Evidence collected from both newly developed and long-established environmental observing systems is used to develop a coherent picture of the fluctuations in the atmosphere and ocean, which have tended to shift the Beaufort Sea climate away from once familiar seasonal patterns. We utilize in situ and satellite-derived ocean temperature measurements, sea-ice concentration and motion, wind and other meteorological variables extracted from NNR, Mackenzie River run-off and daily radiation climatology.

Wave gliders

Crucial processes that regulate the flow of heat through the air–sea–ice interface in seasonal ice zones such as the Beaufort Sea have been difficult to quantify because it is such a challenge to make sustained measurements. One option currently under development is to use small, semi-autonomous surface vehicles to collect high-resolution data under difficult operating conditions like those found in the Arctic seasonal ice zone. In a first proof-of-concept experiment, the Pacific Marine Environmental Laboratory (PMEL) of the National Oceanic and Atmospheric Administration (NOAA) deployed two Liquid Robotics (Sunnyvale, CA) Wave Gliders in the Beaufort Sea for 54 days in 2011 (31 July–23 September). The Wave Gliders were equipped with six thermistors spanning 0.5–6.0 m in depth.

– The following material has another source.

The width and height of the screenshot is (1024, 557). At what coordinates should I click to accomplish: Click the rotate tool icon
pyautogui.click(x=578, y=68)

Temperature data have been corrected based on pre- and post-deployment comparisons with well-calibrated SBE-3 instruments (Sea-Bird Electronics, Bellevue, WA). A predetermined track was followed by both Wave Gliders at an average speed of 0.9 knots, with a 12–24 h interval separating them. The operating area north of the Alaskan Beaufort Sea continental shelf is shown in Fig. 1a. Additional hydrographic data collected on the 2011 Joint Ocean Ice Study on the CCGC Louis S. St.-Laurent were provided by the Department of Fisheries and Oceans Canada. These data were used to confirm the temperature–salinity structure of the surface layer encountered by the Wave Gliders early in the deployment.

Satellite imagery

All of the Moderate-resolution Imaging Spectroradiometer (MODIS) imagery of the summer Beaufort Sea that has been obtained since 2000 was reviewed to place in situ observations in spatial and temporal context. One hundred and sixteen SST/true-colour composite maps were produced from the beginning of the MODIS—Aqua satellite mission in 2002. An additional 88 MODIS-Terra true-colour images were obtained for 2000–01. The satellite imagery confirmed that the Wave Gliders were primarily operating in an extensive Mackenzie River plume in 2011 and allowed us to determine whether or not the plume was present in some other years, but due to the high degree of cloudiness over the region in summer the useful retrieval rate is only about 10%. This is not enough to allow for a complete analysis of the sea-surface environment based on satellite data alone, and it highlights the utility of continuous all-weather surface and sub-surface sampling provided by the Wave Glider.

Wind and other data

NNR (Kalnay et al. 1996) and National Centers for Environmental Prediction—Department of Energy Reanalysis 2 data set (R-2; Kanamitsu et al. 2002) were used to investigate the monthly/seasonal zonal wind and other variables for the period 1948–2012. Monthly (June–October) sea-ice concentration and ice-free area was computed from passive microwave sea-ice concentration data from the National Snow and Ice Data Center (NSIDC 2012). Sea-ice motion in the Beaufort Sea was estimated using International Arctic Buoy Program (IABP) data (Rigor 2002). Zonal wind from NNR is well correlated with measured daily mean ice motion in the central Beaufort Sea in summer 2011 (r =-0.83 at 1-day lag). The inflow of freshwater run-off from the Mackenzie River into the Beaufort Sea was calculated from daily mean discharge records for the Mackenzie at Arctic Red River (station 10LC014, 1972–2010; 2011 preliminary) provided by Environment Canada (Environment Canada 1972–2010, 2011). Radiation data from the US Department of Energy Atmospheric Radiation Monitoring and the NOAA Global Monitoring Division observatories in Barrow, Alaska, were obtained and processed at the University of North Dakota (Dong et al. 2010). These data were used, in combination with ice concentration, to estimate the long-term change in energy absorbed by the surface ocean, following Perovich et al. (2007).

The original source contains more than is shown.